20 January 2015

A tale of two waterbirds

Tim Harris 19/1/2015

Counting waterbirds on a monthly basis can be a bit of a slog at times. For a start, it takes several hours to get around all the lakes in Wanstead Park, let alone those on Wanstead Flats. The weather may be cold and wet, the paths muddy and sometimes not very much has changed since the previous month. Counting gulls on Wanstead Flats is particularly frustrating, regularly producing the classic situation where – close to the end of logging a large loafing roost of Common Gulls, 583, 584, 585 … a dog charges through the middle and disperses the lot. Right, where was I? 1, 2, 3, 4 …

Despite this, the numbers produced provide useful information for the British Trust for Ornithology (BTO), helping them to evaluate which species are faring well and which are in trouble. Locally, we have a team of tireless counters, so during the winter months not only Wanstead Park and Wanstead Flats but Eagle Pond (Snaresbrook) and Hollow Pond (Whipps Cross) are covered. We also now have an almost complete record for the months of autumn, winter and early spring stretching back to January 2009. That makes it possible to look at trends and, maybe, draw some conclusions. Combined counts for Wanstead Park, Wanstead Flats and Eagle Pond can be compared now over seven WeBS counts. Systematic counting has only recently restarted at Hollow Pond, so a comparison cannot be made including that site. Browsing through the figures, trends for two birds jumped out at me: those for Gadwall and for Moorhen. Figures for the recent WeBS count produced record January numbers for both species. 

The ‘Gadwall army’



The main concentration of Gadwall in our area is on Alexandra Lake and the lakes of Wanstead Park, all waters where there is plentiful weed for these ducks to eat. Numbers at Eagle Pond rarely exceed single figures. The rate of increase was slow and irregular in the first years of the sequence: 40 in January 2009, 24 in January 2010, 101 in January 2011 and 88 in January 2012. During these years, the peak counts were respectively 111, 86, 137 – and this is where things really start to lift off – 200+ in December 2012. Since then, the rise of the ‘Gadwall army’ (as former Wren newsletter editor Steve Swaby has dubbed it) has been seemingly inexorable, with 363 in December 2013 and 459 in December 2014. The 422 counted in January 2015 was the highest-ever January count, and the biggest count on a WeBS day. 

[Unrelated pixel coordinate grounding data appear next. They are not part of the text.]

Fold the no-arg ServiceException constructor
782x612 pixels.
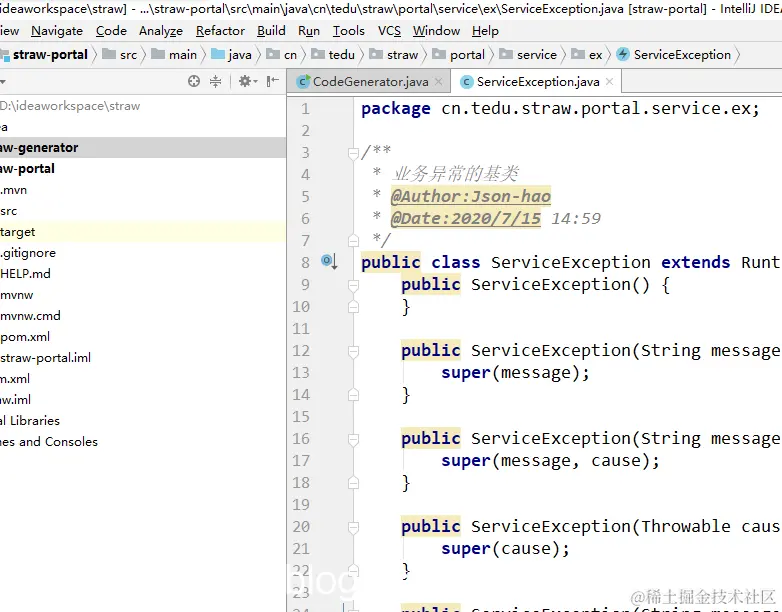(353, 285)
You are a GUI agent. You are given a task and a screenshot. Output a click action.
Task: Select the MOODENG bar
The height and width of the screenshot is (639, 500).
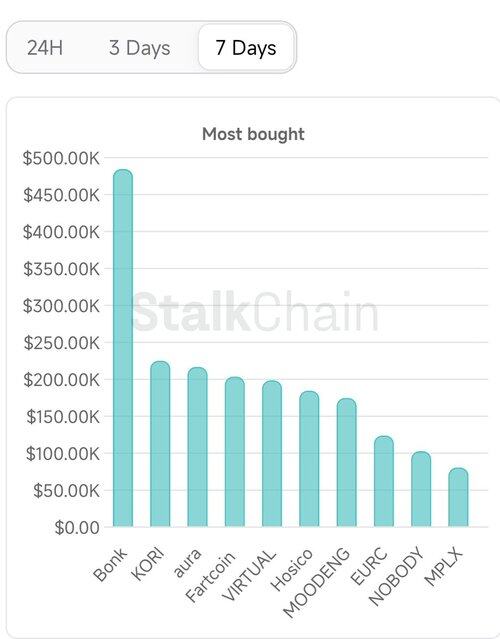coord(346,463)
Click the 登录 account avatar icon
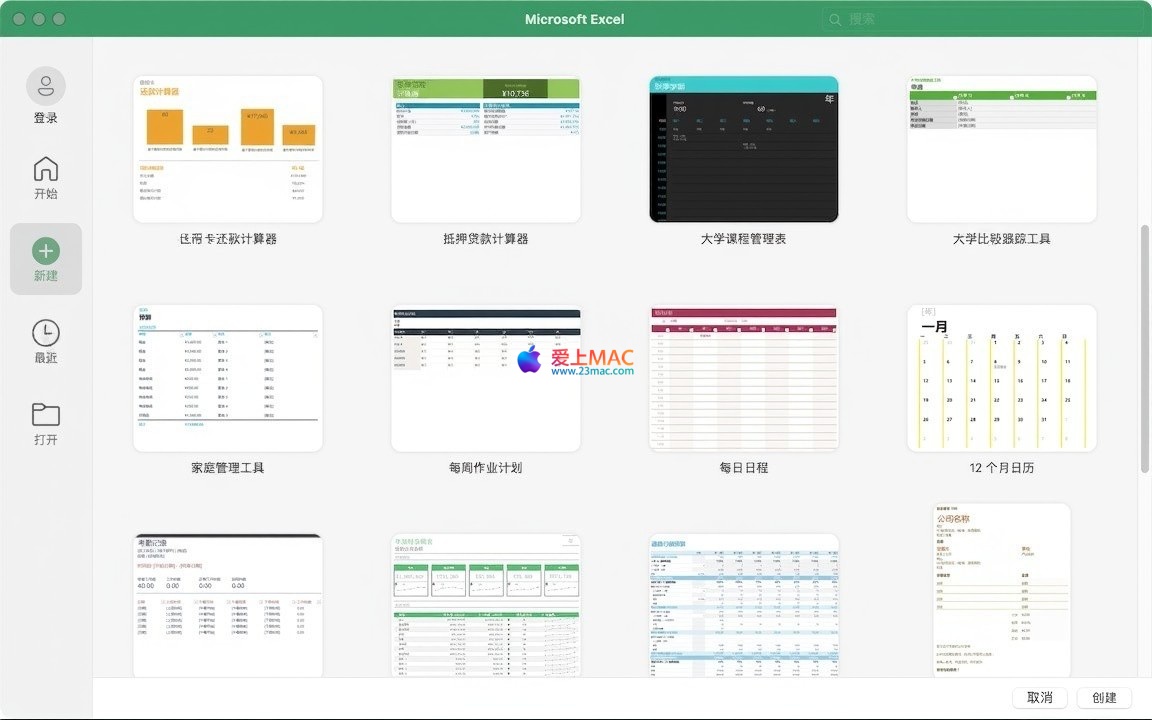This screenshot has width=1152, height=720. pos(46,87)
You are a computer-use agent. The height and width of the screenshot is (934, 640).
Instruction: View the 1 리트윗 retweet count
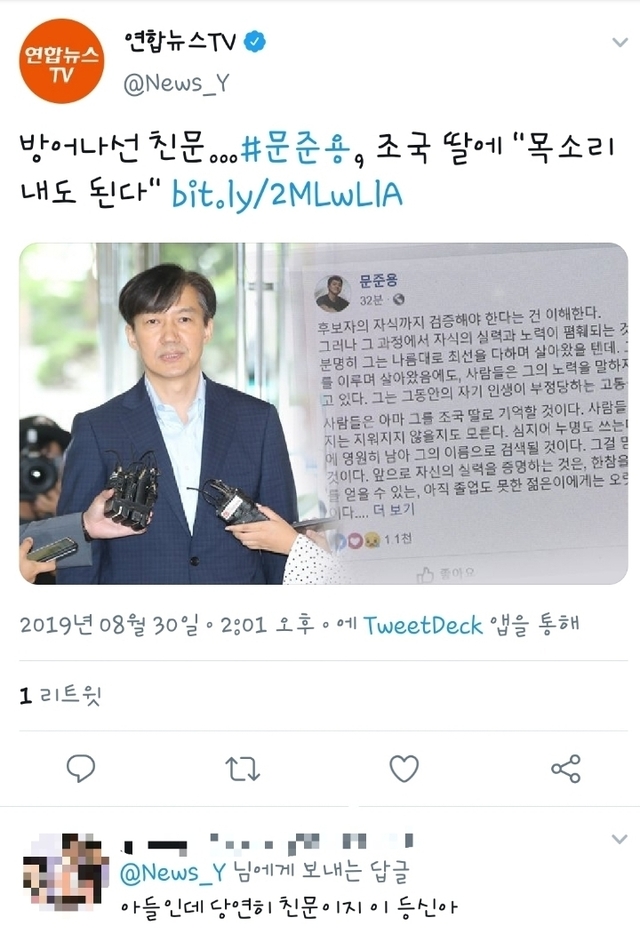(x=60, y=695)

Gadwall was a pretty rare bird in London not that long ago. According to Andrew Self (The Birds of London, 2014), the average wintering population in London was only about 100 in 1970. Wanstead Bird Reports from the late 70s and early 80s mark it out as a local rarity. However, by the end of the century the London winter population was around 2,500, and Self describes an average of 600 in the Lea Valley in recent years. The peak count (at the time of publication of his book) he lists was 453 at Cheshunt GP in December 1989. A larger share of London’s birds is now wintering in Wanstead, but there is no obvious reason why. Clearly there is a plentiful supply of weed on which the birds can feed, and maybe the growth of weed in our lakes has made it easier for these attractive dabbling ducks to feed by upending. Whether other factors are involved – such as an increase in the continental populations from where most of our birds originate, or problems with the food supply at locations where they previously wintered – is not clear. One thing is certain, we should enjoy the phenomenon while it lasts because like pretty much everything in nature, numbers go down as well as up. Cutting of the weed in The Basin later this year may well impact on the numbers that lake can support next winter.   

Moorhen success



Another success story, though much less dramatic, concerns Moorhens. Again, January WeBS figures for the years 2009-2015 show a consistent increase: 20, 21, 35, 44, 2013 figure lost by a careless recorder!, 66 and 80. And maximum counts for those years were as follows: 47, 56, 35, 65, figure unavailable, and 78 in 2014. Judging by the number of juvenile Moorhens seen on our lakes in recent autumns, I believe this increase can be put down to local breeding success. The species nests in emergent vegetation, where they are better protected than Coots’ nests, which are exposed stick islands, easy pickings for Lesser Black-backed Gulls. With the highest-ever January WeBS count for the species this year, I reckon we could be in for another bumper breeding season.